== Consegna ==
Trascrivi tutte le voci qui sotto, riga per riga, senza cambiare nulla.

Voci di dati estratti
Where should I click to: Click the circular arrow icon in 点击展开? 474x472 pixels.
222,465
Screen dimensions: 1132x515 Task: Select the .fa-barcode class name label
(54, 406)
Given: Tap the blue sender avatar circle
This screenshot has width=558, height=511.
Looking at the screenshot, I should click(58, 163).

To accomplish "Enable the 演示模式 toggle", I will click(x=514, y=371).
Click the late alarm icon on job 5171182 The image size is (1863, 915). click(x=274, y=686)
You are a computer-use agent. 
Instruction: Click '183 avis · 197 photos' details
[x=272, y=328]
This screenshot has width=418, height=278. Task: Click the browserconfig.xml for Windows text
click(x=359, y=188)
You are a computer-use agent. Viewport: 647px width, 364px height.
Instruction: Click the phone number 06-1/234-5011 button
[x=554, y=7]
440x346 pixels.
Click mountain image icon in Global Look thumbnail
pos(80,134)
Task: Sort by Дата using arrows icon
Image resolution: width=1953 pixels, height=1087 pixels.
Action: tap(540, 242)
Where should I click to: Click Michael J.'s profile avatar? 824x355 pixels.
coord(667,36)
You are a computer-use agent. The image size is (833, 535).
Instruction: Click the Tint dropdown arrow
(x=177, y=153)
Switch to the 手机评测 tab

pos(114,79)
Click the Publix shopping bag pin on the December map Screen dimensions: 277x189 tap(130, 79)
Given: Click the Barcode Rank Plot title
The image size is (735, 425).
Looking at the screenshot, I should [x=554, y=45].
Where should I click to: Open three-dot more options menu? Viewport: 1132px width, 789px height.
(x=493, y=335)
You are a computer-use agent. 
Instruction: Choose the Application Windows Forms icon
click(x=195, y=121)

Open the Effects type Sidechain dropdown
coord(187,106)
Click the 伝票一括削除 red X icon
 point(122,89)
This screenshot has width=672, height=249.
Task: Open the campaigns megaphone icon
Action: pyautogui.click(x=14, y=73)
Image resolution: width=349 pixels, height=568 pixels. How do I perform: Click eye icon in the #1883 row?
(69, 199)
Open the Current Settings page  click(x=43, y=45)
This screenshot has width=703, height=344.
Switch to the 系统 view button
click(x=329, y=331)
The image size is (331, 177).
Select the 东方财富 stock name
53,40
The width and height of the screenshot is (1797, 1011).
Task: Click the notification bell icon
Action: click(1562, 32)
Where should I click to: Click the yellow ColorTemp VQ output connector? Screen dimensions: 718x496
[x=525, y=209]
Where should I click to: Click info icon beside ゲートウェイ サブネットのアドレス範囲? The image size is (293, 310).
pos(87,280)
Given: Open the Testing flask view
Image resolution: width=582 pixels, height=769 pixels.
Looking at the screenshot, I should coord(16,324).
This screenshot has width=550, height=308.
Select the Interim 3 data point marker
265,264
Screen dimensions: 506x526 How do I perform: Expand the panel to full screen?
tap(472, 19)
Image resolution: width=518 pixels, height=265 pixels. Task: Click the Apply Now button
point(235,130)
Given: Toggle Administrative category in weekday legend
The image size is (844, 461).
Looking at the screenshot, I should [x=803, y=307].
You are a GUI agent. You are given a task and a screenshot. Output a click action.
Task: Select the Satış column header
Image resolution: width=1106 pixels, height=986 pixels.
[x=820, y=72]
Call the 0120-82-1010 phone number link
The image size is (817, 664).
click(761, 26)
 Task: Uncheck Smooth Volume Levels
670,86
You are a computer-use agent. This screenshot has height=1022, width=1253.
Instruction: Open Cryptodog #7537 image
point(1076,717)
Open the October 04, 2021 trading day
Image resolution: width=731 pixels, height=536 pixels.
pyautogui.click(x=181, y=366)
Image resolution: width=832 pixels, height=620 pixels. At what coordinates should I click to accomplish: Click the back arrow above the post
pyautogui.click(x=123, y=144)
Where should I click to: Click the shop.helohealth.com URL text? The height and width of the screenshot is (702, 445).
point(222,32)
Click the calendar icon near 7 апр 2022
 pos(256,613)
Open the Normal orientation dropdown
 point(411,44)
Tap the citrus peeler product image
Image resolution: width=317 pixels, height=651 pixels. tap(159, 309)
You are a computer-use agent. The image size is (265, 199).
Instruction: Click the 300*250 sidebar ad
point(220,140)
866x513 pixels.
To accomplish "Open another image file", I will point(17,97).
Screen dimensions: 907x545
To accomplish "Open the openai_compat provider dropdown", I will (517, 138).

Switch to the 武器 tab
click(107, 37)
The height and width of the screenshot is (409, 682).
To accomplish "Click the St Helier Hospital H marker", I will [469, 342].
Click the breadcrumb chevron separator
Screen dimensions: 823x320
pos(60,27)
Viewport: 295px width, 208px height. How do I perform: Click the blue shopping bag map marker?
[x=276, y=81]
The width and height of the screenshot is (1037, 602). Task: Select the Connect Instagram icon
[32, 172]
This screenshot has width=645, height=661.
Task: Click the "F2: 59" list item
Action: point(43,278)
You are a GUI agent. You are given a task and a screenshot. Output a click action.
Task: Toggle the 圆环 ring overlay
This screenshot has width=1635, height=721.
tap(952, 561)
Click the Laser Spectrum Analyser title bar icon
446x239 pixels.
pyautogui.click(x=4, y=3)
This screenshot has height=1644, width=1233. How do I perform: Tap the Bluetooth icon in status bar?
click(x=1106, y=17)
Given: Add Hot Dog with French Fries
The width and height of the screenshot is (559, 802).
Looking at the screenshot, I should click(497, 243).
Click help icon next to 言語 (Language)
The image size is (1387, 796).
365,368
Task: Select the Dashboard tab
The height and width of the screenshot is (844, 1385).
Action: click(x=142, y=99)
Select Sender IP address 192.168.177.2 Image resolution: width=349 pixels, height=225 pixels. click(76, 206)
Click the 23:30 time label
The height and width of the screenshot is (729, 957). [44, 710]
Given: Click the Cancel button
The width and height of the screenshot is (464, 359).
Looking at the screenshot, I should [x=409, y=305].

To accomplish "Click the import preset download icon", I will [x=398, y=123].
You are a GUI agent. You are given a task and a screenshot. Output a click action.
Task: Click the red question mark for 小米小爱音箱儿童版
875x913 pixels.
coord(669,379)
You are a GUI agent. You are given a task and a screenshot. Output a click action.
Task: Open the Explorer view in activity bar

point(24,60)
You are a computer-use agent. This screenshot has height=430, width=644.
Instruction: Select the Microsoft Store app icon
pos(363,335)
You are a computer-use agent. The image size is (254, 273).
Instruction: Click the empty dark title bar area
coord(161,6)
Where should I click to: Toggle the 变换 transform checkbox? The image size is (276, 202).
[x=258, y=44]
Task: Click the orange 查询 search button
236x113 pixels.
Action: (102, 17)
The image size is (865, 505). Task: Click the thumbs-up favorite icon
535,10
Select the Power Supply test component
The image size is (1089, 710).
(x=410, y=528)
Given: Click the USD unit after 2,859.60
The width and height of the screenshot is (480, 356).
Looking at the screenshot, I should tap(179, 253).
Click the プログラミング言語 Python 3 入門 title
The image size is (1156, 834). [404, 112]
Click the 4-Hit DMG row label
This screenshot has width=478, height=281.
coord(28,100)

== Risposta ==
Where should I click to: Click the circular arrow icon in 点击展开? 474x472 pixels.
222,465
Screen dimensions: 1132x515 Task: Select the .fa-barcode class name label
(54, 406)
Given: Tap the blue sender avatar circle
This screenshot has width=558, height=511.
Looking at the screenshot, I should click(58, 163).

To accomplish "Enable the 演示模式 toggle", I will click(x=514, y=371).
Click the late alarm icon on job 5171182 The image size is (1863, 915). click(x=274, y=686)
You are a computer-use agent. 
Instruction: Click '183 avis · 197 photos' details
[x=272, y=328]
This screenshot has width=418, height=278. Task: Click the browserconfig.xml for Windows text
click(x=359, y=188)
You are a computer-use agent. Viewport: 647px width, 364px height.
Instruction: Click the phone number 06-1/234-5011 button
[x=554, y=7]
440x346 pixels.
Click mountain image icon in Global Look thumbnail
pos(80,134)
Task: Sort by Дата using arrows icon
Image resolution: width=1953 pixels, height=1087 pixels.
Action: tap(540, 242)
Where should I click to: Click Michael J.'s profile avatar? 824x355 pixels.
coord(667,36)
You are a computer-use agent. The image size is (833, 535).
Instruction: Click the Tint dropdown arrow
(x=177, y=153)
Switch to the 手机评测 tab

pos(114,79)
Click the Publix shopping bag pin on the December map Screen dimensions: 277x189 tap(130, 79)
Given: Click the Barcode Rank Plot title
The image size is (735, 425).
Looking at the screenshot, I should [x=554, y=45].
Where should I click to: Open three-dot more options menu? Viewport: 1132px width, 789px height.
(x=493, y=335)
You are a computer-use agent. 
Instruction: Choose the Application Windows Forms icon
click(x=195, y=121)

Open the Effects type Sidechain dropdown
coord(187,106)
Click the 伝票一括削除 red X icon
 point(122,89)
This screenshot has width=672, height=249.
Task: Open the campaigns megaphone icon
Action: pyautogui.click(x=14, y=73)
Image resolution: width=349 pixels, height=568 pixels. How do I perform: Click eye icon in the #1883 row?
(69, 199)
Open the Current Settings page  click(x=43, y=45)
This screenshot has width=703, height=344.
Switch to the 系统 view button
click(x=329, y=331)
The image size is (331, 177).
Select the 东方财富 stock name
53,40
The width and height of the screenshot is (1797, 1011).
Task: Click the notification bell icon
Action: click(1562, 32)
Where should I click to: Click the yellow ColorTemp VQ output connector? Screen dimensions: 718x496
[x=525, y=209]
Where should I click to: Click info icon beside ゲートウェイ サブネットのアドレス範囲? The image size is (293, 310).
pos(87,280)
Given: Open the Testing flask view
Image resolution: width=582 pixels, height=769 pixels.
Looking at the screenshot, I should coord(16,324).
This screenshot has width=550, height=308.
Select the Interim 3 data point marker
265,264
Screen dimensions: 506x526 How do I perform: Expand the panel to full screen?
tap(472, 19)
Image resolution: width=518 pixels, height=265 pixels. Task: Click the Apply Now button
point(235,130)
Given: Toggle Administrative category in weekday legend
The image size is (844, 461).
Looking at the screenshot, I should [x=803, y=307].
You are a GUI agent. You are given a task and a screenshot. Output a click action.
Task: Select the Satış column header
Image resolution: width=1106 pixels, height=986 pixels.
[x=820, y=72]
Call the 0120-82-1010 phone number link
The image size is (817, 664).
click(761, 26)
 Task: Uncheck Smooth Volume Levels
670,86
You are a computer-use agent. This screenshot has height=1022, width=1253.
Instruction: Open Cryptodog #7537 image
point(1076,717)
Open the October 04, 2021 trading day
Image resolution: width=731 pixels, height=536 pixels.
pyautogui.click(x=181, y=366)
Image resolution: width=832 pixels, height=620 pixels. At what coordinates should I click to accomplish: Click the back arrow above the post
pyautogui.click(x=123, y=144)
Where should I click to: Click the shop.helohealth.com URL text? The height and width of the screenshot is (702, 445).
point(222,32)
Click the calendar icon near 7 апр 2022
 pos(256,613)
Open the Normal orientation dropdown
 point(411,44)
Tap the citrus peeler product image
Image resolution: width=317 pixels, height=651 pixels. tap(159, 309)
You are a computer-use agent. The image size is (265, 199).
Instruction: Click the 300*250 sidebar ad
point(220,140)
866x513 pixels.
To accomplish "Open another image file", I will point(17,97).
Screen dimensions: 907x545
To accomplish "Open the openai_compat provider dropdown", I will (517, 138).

Switch to the 武器 tab
click(107, 37)
The height and width of the screenshot is (409, 682).
To accomplish "Click the St Helier Hospital H marker", I will [469, 342].
Click the breadcrumb chevron separator
Screen dimensions: 823x320
pos(60,27)
Viewport: 295px width, 208px height. How do I perform: Click the blue shopping bag map marker?
[x=276, y=81]
The width and height of the screenshot is (1037, 602). Task: Select the Connect Instagram icon
[32, 172]
This screenshot has width=645, height=661.
Task: Click the "F2: 59" list item
Action: point(43,278)
You are a GUI agent. You are given a task and a screenshot. Output a click action.
Task: Toggle the 圆环 ring overlay
This screenshot has width=1635, height=721.
tap(952, 561)
Click the Laser Spectrum Analyser title bar icon
446x239 pixels.
pyautogui.click(x=4, y=3)
This screenshot has height=1644, width=1233. How do I perform: Tap the Bluetooth icon in status bar?
click(x=1106, y=17)
Given: Add Hot Dog with French Fries
The width and height of the screenshot is (559, 802).
Looking at the screenshot, I should click(497, 243).
Click help icon next to 言語 (Language)
The image size is (1387, 796).
365,368
Task: Select the Dashboard tab
The height and width of the screenshot is (844, 1385).
Action: click(x=142, y=99)
Select Sender IP address 192.168.177.2 Image resolution: width=349 pixels, height=225 pixels. click(76, 206)
Click the 23:30 time label
The height and width of the screenshot is (729, 957). [44, 710]
Given: Click the Cancel button
The width and height of the screenshot is (464, 359).
Looking at the screenshot, I should [x=409, y=305].

To accomplish "Click the import preset download icon", I will [x=398, y=123].
You are a GUI agent. You are given a task and a screenshot. Output a click action.
Task: Click the red question mark for 小米小爱音箱儿童版
875x913 pixels.
coord(669,379)
You are a GUI agent. You are given a task and a screenshot. Output a click action.
Task: Open the Explorer view in activity bar

point(24,60)
You are a computer-use agent. This screenshot has height=430, width=644.
Instruction: Select the Microsoft Store app icon
pos(363,335)
You are a computer-use agent. The image size is (254, 273).
Instruction: Click the empty dark title bar area
coord(161,6)
Where should I click to: Toggle the 变换 transform checkbox? The image size is (276, 202).
[x=258, y=44]
Task: Click the orange 查询 search button
236x113 pixels.
Action: (102, 17)
The image size is (865, 505). Task: Click the thumbs-up favorite icon
535,10
Select the Power Supply test component
The image size is (1089, 710).
(x=410, y=528)
Given: Click the USD unit after 2,859.60
The width and height of the screenshot is (480, 356).
Looking at the screenshot, I should tap(179, 253).
Click the プログラミング言語 Python 3 入門 title
The image size is (1156, 834). [404, 112]
Click the 4-Hit DMG row label
This screenshot has width=478, height=281.
coord(28,100)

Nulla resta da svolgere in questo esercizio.